A FEW OBSERVATIONS ABOUT GRAVEYARDS

Stone is better than wood.  How many Western movies have wooden cross markers for where someone is buried?  Stone is better than wood.  Those wooden markers - crosses - etc. are not going to last like stone lasts. So too wooden crosses along highways.

More and more people are being cremated and their remains are kept at home or are simply dropped into the ocean or a  bay - without  a marker. No comment - except the comment - that a graveyard with a granite stone is different than the ocean - and does different to our psyche and memory.

Next, we live at great distances from where some of our ancestors are buried.

If possible get to their graves - or close your eyes - and go there in spirit.

Some people have portable grave yards.  Some use a prayer book and have in that prayer book the significant death cards of a lifetime. And that prayer book gets fatter with time and aging.

I like the modern practice of flyers with pictures - handed out in funeral parlors.  Some give a brief photo-biographical look-see of a deceased person.  I have a lot of them in zip lock  bag. They are  from funerals I did in the parish I just left in Annapolis Maryland.

I would suggest getting a neat box to keep death cards and flyers in and go through saved pictures from that cardboard box casket or zip lock bag or those cloth shopping bags. Do that from time to time - like today - alone or at good moments - like granny baby sitting and show them to kids and grandkids. Who’s who?  Who has been who in our life?
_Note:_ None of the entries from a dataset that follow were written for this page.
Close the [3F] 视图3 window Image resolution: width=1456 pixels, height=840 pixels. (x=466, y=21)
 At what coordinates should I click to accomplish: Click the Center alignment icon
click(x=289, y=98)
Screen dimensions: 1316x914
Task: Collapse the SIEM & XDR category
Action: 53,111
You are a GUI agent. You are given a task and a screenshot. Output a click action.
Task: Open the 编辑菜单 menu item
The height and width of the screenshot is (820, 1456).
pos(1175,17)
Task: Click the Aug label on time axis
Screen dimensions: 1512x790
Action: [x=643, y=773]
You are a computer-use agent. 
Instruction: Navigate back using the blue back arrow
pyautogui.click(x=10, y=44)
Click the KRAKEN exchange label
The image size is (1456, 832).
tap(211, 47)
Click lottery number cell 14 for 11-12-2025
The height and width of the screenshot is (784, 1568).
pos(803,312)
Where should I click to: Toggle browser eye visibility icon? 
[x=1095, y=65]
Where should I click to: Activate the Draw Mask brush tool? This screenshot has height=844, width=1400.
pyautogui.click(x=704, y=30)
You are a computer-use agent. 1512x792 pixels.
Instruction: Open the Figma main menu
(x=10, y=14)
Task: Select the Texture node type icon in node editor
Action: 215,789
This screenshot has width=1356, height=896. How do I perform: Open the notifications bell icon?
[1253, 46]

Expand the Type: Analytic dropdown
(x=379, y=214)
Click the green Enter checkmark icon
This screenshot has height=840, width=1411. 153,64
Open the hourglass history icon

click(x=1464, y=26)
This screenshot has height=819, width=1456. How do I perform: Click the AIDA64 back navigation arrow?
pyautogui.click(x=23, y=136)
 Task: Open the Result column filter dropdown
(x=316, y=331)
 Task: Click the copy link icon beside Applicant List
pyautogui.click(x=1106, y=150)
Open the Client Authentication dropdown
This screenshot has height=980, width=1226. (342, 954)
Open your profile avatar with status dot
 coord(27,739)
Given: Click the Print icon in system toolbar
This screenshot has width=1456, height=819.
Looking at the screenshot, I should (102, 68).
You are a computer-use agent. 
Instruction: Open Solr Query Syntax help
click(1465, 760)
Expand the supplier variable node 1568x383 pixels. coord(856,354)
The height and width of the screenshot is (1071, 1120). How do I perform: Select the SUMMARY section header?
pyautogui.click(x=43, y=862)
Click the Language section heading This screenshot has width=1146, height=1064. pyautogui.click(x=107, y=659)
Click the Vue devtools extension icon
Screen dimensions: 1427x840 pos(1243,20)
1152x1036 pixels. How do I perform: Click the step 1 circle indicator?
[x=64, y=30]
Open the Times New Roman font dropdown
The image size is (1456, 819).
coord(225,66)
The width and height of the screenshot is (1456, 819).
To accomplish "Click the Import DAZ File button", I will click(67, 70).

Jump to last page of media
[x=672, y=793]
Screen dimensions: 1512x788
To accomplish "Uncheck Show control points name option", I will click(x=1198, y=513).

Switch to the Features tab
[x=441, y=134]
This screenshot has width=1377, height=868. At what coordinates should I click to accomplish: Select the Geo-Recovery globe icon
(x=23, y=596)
I believe the theology of Easter and the Resurrection has certainly been developed since F.X. Durwell’s book on The Resurrection came out in 1960.  I grew up with morning Mass in our church  in Brooklyn with every Mass in black vestments  - and they had the same readings and prayers every time. I was an altar boy all through those years and saw the dramatic changes in the liturgy and morning Mass from those days till today.

We express our faith - our hope - and our beliefs in Christ in a much more glorious and a colorful  way today.  Lent used to move us from Ash Wednesday to Good Friday.  Now Lent moves us Holy Week - to Holy Thursday, Good Friday and Easter - and keeps on moving us to Ascension,  then the Descent of the Holy Spirit and on and on and onwards.

CONCLUSION   

A tiny significant change was calling today, “All Souls Day” - not “Poor Souls Day”  - because all those who die  in Christ we hope and believe are rich and cleansed - and given a fatted goat to eat and celebrate in heaven with family and friends and all those who have gone before us.